(Extracted information)

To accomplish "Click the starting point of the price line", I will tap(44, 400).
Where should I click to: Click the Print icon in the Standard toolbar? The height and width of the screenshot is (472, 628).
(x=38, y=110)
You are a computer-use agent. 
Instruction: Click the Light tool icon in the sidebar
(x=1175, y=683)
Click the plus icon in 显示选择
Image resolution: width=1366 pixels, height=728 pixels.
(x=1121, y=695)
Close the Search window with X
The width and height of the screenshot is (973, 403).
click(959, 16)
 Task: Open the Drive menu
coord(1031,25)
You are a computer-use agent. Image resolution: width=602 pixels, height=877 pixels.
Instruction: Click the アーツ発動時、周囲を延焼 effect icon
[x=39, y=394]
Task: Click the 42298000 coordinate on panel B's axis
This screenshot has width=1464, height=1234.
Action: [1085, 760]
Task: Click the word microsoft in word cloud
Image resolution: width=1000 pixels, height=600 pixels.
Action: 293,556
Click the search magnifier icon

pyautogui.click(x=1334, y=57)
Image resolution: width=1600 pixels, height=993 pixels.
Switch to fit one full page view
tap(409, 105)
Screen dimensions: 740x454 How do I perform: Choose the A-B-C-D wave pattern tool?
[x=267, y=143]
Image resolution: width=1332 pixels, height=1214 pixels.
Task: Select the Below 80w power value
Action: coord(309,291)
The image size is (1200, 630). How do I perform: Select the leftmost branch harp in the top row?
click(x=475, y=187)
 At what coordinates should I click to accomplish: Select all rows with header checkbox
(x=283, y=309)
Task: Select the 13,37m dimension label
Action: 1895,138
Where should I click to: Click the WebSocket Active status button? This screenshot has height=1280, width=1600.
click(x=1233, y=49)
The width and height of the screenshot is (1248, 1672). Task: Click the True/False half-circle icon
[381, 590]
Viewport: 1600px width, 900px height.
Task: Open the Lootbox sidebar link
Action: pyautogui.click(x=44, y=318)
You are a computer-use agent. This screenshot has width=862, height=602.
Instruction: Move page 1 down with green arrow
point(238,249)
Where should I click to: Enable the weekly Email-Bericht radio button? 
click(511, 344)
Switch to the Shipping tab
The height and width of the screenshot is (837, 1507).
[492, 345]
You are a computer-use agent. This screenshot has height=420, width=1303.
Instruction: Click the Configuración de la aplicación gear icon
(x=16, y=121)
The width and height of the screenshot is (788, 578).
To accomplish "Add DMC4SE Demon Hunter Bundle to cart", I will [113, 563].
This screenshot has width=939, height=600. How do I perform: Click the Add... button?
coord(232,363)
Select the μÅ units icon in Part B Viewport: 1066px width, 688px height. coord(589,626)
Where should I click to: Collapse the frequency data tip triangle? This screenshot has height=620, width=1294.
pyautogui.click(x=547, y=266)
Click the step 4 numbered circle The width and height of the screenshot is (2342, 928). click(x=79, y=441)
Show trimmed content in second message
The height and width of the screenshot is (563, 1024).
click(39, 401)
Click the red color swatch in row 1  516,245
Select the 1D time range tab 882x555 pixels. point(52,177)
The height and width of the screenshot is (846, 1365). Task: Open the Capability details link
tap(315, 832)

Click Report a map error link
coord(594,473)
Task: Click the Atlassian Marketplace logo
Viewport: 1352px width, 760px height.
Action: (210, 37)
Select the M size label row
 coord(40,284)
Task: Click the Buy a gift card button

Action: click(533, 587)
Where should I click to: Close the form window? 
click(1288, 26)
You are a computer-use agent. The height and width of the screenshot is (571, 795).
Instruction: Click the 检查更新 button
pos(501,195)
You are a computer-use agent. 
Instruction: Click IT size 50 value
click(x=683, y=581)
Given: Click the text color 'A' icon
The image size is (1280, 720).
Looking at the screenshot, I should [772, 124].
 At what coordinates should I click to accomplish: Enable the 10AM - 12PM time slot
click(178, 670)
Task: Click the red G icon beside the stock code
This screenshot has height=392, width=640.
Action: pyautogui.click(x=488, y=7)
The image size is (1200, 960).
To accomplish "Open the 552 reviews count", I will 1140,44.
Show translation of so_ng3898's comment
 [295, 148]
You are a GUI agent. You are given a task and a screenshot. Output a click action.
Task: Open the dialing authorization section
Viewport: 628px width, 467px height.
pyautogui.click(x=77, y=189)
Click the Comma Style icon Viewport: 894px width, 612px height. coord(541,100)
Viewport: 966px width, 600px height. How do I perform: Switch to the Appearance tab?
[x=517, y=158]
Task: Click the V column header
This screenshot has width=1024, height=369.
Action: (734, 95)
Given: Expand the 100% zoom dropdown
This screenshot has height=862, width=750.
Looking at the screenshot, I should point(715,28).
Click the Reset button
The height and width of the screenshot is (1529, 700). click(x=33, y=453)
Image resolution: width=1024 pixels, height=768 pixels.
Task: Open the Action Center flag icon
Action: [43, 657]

(End Extracted information)

## Requirement
Your task is to copy every record exactly.

## Reply
To accomplish "Click the starting point of the price line", I will tap(44, 400).
Where should I click to: Click the Print icon in the Standard toolbar? The height and width of the screenshot is (472, 628).
(x=38, y=110)
You are a computer-use agent. 
Instruction: Click the Light tool icon in the sidebar
(x=1175, y=683)
Click the plus icon in 显示选择
Image resolution: width=1366 pixels, height=728 pixels.
(x=1121, y=695)
Close the Search window with X
The width and height of the screenshot is (973, 403).
click(959, 16)
 Task: Open the Drive menu
coord(1031,25)
You are a computer-use agent. Image resolution: width=602 pixels, height=877 pixels.
Instruction: Click the アーツ発動時、周囲を延焼 effect icon
[x=39, y=394]
Task: Click the 42298000 coordinate on panel B's axis
This screenshot has width=1464, height=1234.
Action: [1085, 760]
Task: Click the word microsoft in word cloud
Image resolution: width=1000 pixels, height=600 pixels.
Action: 293,556
Click the search magnifier icon

pyautogui.click(x=1334, y=57)
Image resolution: width=1600 pixels, height=993 pixels.
Switch to fit one full page view
tap(409, 105)
Screen dimensions: 740x454 How do I perform: Choose the A-B-C-D wave pattern tool?
[x=267, y=143]
Image resolution: width=1332 pixels, height=1214 pixels.
Task: Select the Below 80w power value
Action: coord(309,291)
The image size is (1200, 630). How do I perform: Select the leftmost branch harp in the top row?
click(x=475, y=187)
 At what coordinates should I click to accomplish: Select all rows with header checkbox
(x=283, y=309)
Task: Select the 13,37m dimension label
Action: 1895,138
Where should I click to: Click the WebSocket Active status button? This screenshot has height=1280, width=1600.
click(x=1233, y=49)
The width and height of the screenshot is (1248, 1672). Task: Click the True/False half-circle icon
[381, 590]
Viewport: 1600px width, 900px height.
Task: Open the Lootbox sidebar link
Action: pyautogui.click(x=44, y=318)
You are a computer-use agent. This screenshot has width=862, height=602.
Instruction: Move page 1 down with green arrow
point(238,249)
Where should I click to: Enable the weekly Email-Bericht radio button? 
click(511, 344)
Switch to the Shipping tab
The height and width of the screenshot is (837, 1507).
[492, 345]
You are a computer-use agent. This screenshot has height=420, width=1303.
Instruction: Click the Configuración de la aplicación gear icon
(x=16, y=121)
The width and height of the screenshot is (788, 578).
To accomplish "Add DMC4SE Demon Hunter Bundle to cart", I will [113, 563].
This screenshot has width=939, height=600. How do I perform: Click the Add... button?
coord(232,363)
Select the μÅ units icon in Part B Viewport: 1066px width, 688px height. coord(589,626)
Where should I click to: Collapse the frequency data tip triangle? This screenshot has height=620, width=1294.
pyautogui.click(x=547, y=266)
Click the step 4 numbered circle The width and height of the screenshot is (2342, 928). click(x=79, y=441)
Show trimmed content in second message
The height and width of the screenshot is (563, 1024).
click(39, 401)
Click the red color swatch in row 1  516,245
Select the 1D time range tab 882x555 pixels. point(52,177)
The height and width of the screenshot is (846, 1365). Task: Open the Capability details link
tap(315, 832)

Click Report a map error link
coord(594,473)
Task: Click the Atlassian Marketplace logo
Viewport: 1352px width, 760px height.
Action: (210, 37)
Select the M size label row
 coord(40,284)
Task: Click the Buy a gift card button

Action: click(533, 587)
Where should I click to: Close the form window? 
click(1288, 26)
You are a computer-use agent. The height and width of the screenshot is (571, 795).
Instruction: Click the 检查更新 button
pos(501,195)
You are a computer-use agent. 
Instruction: Click IT size 50 value
click(x=683, y=581)
Given: Click the text color 'A' icon
The image size is (1280, 720).
Looking at the screenshot, I should [772, 124].
 At what coordinates should I click to accomplish: Enable the 10AM - 12PM time slot
click(178, 670)
Task: Click the red G icon beside the stock code
This screenshot has height=392, width=640.
Action: pyautogui.click(x=488, y=7)
The image size is (1200, 960).
To accomplish "Open the 552 reviews count", I will 1140,44.
Show translation of so_ng3898's comment
 [295, 148]
You are a GUI agent. You are given a task and a screenshot. Output a click action.
Task: Open the dialing authorization section
Viewport: 628px width, 467px height.
pyautogui.click(x=77, y=189)
Click the Comma Style icon Viewport: 894px width, 612px height. coord(541,100)
Viewport: 966px width, 600px height. How do I perform: Switch to the Appearance tab?
[x=517, y=158]
Task: Click the V column header
This screenshot has width=1024, height=369.
Action: (734, 95)
Given: Expand the 100% zoom dropdown
This screenshot has height=862, width=750.
Looking at the screenshot, I should point(715,28).
Click the Reset button
The height and width of the screenshot is (1529, 700). click(x=33, y=453)
Image resolution: width=1024 pixels, height=768 pixels.
Task: Open the Action Center flag icon
Action: [43, 657]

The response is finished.